583話 食文化研究者の「世界」

 『和食の知られざる世界』(辻芳樹、新潮新書、2013)は、やはり辻静雄の息子が書いた本だなと思われる内容だった。この新書に載っている著者の経歴は以下の通り。
「1964年大阪生まれ。12歳で渡英。アメリカでBA(文学士号)取得。1993年に、父・辻静雄の後を継ぎ、辻調理師専門学校校長、辻調グループ代表に就任」
 父は息子に英才教育を与えたようだが、その内容のひとつは視野の狭さだ。父の著作に『舌の世界史』がある。この書名から想像できるのは、世界の料理や味覚や食べ物の歴史の本なのだが、目次を見ればわかるように、ひたすらフランス料理の話を書き綴ったものだ。次の本の「クリックなか見!検索」をクリックして、目次を読むとよくわかる。

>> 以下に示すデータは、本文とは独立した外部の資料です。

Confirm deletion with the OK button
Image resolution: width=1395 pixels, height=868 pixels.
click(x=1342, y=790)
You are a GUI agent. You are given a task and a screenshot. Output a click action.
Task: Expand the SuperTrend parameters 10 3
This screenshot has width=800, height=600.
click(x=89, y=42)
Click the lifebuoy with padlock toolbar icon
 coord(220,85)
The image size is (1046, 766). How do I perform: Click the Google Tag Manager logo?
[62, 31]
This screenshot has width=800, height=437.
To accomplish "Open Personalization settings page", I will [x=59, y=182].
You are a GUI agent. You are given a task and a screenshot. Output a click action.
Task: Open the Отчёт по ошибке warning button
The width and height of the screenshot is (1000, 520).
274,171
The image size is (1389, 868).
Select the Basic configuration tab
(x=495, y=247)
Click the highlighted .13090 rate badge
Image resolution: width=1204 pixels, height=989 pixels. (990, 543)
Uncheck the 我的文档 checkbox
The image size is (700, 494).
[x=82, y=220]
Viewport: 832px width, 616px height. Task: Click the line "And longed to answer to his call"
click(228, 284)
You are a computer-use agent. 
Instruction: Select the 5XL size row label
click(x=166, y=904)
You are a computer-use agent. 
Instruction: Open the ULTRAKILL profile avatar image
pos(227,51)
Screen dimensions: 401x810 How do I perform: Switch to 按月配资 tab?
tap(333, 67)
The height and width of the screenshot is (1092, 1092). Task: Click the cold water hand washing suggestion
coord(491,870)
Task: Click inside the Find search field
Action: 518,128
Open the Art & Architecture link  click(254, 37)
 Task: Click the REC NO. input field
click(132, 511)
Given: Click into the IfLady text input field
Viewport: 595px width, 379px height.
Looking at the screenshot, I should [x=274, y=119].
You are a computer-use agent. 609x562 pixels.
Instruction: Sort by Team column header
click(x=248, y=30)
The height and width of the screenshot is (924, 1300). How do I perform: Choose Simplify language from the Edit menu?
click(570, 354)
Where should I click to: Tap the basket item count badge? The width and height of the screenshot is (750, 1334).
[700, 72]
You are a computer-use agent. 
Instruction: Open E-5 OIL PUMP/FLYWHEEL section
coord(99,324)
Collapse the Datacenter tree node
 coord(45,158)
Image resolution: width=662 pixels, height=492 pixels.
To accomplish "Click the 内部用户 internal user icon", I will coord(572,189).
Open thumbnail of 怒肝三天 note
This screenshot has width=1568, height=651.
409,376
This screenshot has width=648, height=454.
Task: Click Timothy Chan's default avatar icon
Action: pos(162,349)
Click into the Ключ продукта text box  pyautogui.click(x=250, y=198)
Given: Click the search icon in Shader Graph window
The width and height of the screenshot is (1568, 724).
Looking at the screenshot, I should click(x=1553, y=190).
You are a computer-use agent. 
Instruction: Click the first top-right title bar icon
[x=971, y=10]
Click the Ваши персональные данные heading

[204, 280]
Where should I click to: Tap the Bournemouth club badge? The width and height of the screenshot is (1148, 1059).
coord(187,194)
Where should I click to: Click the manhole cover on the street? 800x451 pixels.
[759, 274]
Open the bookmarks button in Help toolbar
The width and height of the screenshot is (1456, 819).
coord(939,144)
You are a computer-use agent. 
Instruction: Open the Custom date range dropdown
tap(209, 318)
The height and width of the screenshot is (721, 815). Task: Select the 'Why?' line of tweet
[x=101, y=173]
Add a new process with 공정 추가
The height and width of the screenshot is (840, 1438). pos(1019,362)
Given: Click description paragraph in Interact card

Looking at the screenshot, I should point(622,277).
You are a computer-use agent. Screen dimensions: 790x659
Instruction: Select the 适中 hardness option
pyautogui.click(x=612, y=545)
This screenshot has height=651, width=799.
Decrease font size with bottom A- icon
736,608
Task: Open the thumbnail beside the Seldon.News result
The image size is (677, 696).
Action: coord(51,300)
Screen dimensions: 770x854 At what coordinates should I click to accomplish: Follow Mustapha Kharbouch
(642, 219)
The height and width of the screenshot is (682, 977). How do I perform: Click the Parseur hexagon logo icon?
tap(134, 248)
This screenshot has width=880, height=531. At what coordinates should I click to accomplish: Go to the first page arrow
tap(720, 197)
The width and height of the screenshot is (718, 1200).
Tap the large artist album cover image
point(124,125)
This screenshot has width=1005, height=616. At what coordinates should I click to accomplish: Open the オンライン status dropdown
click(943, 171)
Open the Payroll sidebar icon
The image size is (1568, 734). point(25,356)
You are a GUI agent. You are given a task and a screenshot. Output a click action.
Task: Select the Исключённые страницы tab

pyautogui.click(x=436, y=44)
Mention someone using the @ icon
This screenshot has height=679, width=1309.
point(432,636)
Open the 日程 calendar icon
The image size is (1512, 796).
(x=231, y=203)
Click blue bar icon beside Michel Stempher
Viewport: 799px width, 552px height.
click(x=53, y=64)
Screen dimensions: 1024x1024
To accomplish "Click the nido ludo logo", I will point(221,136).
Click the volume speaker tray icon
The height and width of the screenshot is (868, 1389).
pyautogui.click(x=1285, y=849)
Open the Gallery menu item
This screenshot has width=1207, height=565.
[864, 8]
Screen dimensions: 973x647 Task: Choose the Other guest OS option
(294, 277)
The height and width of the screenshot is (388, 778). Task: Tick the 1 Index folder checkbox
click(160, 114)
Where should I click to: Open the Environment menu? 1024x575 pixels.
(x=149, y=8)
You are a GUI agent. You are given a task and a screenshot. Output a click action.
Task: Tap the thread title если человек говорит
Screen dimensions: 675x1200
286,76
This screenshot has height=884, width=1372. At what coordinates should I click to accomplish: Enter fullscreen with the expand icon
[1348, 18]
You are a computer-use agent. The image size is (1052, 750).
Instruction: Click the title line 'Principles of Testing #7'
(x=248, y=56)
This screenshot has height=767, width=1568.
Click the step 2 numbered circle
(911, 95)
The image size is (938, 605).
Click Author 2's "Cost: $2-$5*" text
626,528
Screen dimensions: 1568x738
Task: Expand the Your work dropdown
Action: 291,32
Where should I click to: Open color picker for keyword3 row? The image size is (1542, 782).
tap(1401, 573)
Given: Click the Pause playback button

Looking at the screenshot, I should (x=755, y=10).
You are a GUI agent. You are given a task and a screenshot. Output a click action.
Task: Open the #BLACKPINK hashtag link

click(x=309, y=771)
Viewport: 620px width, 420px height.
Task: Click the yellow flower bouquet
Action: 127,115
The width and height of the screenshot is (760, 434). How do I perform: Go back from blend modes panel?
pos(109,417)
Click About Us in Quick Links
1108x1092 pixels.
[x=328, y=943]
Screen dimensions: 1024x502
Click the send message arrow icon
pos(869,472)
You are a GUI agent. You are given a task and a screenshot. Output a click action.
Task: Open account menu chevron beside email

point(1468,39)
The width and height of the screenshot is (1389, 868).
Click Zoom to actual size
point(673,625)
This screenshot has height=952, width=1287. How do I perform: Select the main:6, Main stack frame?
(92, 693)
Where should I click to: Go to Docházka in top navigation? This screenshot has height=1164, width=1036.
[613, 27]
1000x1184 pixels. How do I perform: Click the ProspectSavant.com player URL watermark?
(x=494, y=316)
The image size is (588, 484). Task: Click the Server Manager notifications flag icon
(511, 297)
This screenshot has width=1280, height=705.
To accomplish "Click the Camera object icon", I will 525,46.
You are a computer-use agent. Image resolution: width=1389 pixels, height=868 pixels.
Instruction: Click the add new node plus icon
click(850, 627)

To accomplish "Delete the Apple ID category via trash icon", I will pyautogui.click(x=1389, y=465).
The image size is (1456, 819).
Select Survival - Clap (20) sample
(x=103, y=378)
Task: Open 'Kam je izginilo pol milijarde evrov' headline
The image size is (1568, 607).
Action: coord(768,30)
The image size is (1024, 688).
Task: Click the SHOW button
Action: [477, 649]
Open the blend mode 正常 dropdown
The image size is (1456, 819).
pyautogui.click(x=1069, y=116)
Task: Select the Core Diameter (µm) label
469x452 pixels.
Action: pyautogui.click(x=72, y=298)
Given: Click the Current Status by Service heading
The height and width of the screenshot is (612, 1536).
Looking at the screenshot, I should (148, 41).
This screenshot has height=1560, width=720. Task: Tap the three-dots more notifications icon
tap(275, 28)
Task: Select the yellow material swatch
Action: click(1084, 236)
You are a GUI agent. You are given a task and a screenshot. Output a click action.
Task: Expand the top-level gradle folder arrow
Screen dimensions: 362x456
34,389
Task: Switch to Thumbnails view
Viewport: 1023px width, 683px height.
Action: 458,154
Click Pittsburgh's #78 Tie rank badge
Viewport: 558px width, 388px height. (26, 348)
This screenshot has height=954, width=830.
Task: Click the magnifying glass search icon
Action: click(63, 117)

http://www.amazon.co.jp/%E8%88%8C%E3%81%AE%E4%B8%96%E7%95%8C%E5%8F%B2-%E8%BE%BB%E9%9D%99%E9%9B%84%E3%83%A9%E3%82%A4%E3%83%96%E3%83%A9%E3%83%AA%E3%83%BC-4-%E8%BE%BB%E9%9D%99%E9%9B%84/dp/4835449428/ref=sr_1_2?s=books&ie=UTF8&qid=1391999526&sr=1-2&keywords=%E8%88%8C%E3%81%AE%E4%B8%96%E7%95%8C%E5%8F%B2
 つまり、辻静雄にとって「世界」とは、フランスだけなのである。フランス料理について書けば、それで世界料理史になるという認識なのだ。そういう父の教育を受けた息子の「世界」とは、フランスとアメリカ(特にニューヨーク)なのだ。この2カ国と日本がわかれば世界がわかると、息子は思っているらしい。
 回転寿司について、彼はこのように書いている。
 「かつて回転寿司はニューヨークにもパリにも登場したが、あっという間に衰退していった」。その理由は、ラーメンが「欧米人の『食文化』の流れの中に入り込む『変換』作業を施した」のに対して、回転寿司は「この『変換』をしないがために、一敗地に塗れた」のだという。「変換」というのは、ラーメンをコース料理に組み込むというような現地化のことを指す。ニューヨークの回転寿司には、「何の『変換力』もなかった。だから飽きられるのも早かった」という。ただし、店舗数の変化といった統計資料はまったく紹介していないから、「衰退」の具合がわからない。ニューヨークの回転寿司が「衰退した」のは事実かどうか知らないが、たとえ事実だとしても、そのことで「世界の回転寿司は衰退した」という結論に持っていくのには無理がある。コース料理にしたニューヨークのラーメン店を評価して、「それなのに」と批判するなら、回転寿司ではなく、寿司全体と対比させるのが当然なのだ。世界の寿司店が、はたして衰退していると言えるだろうか。このように、著者の主張には、論理の持っていき方に無理がある。非論理的で、非実証的な、できの悪い感想文でしかない。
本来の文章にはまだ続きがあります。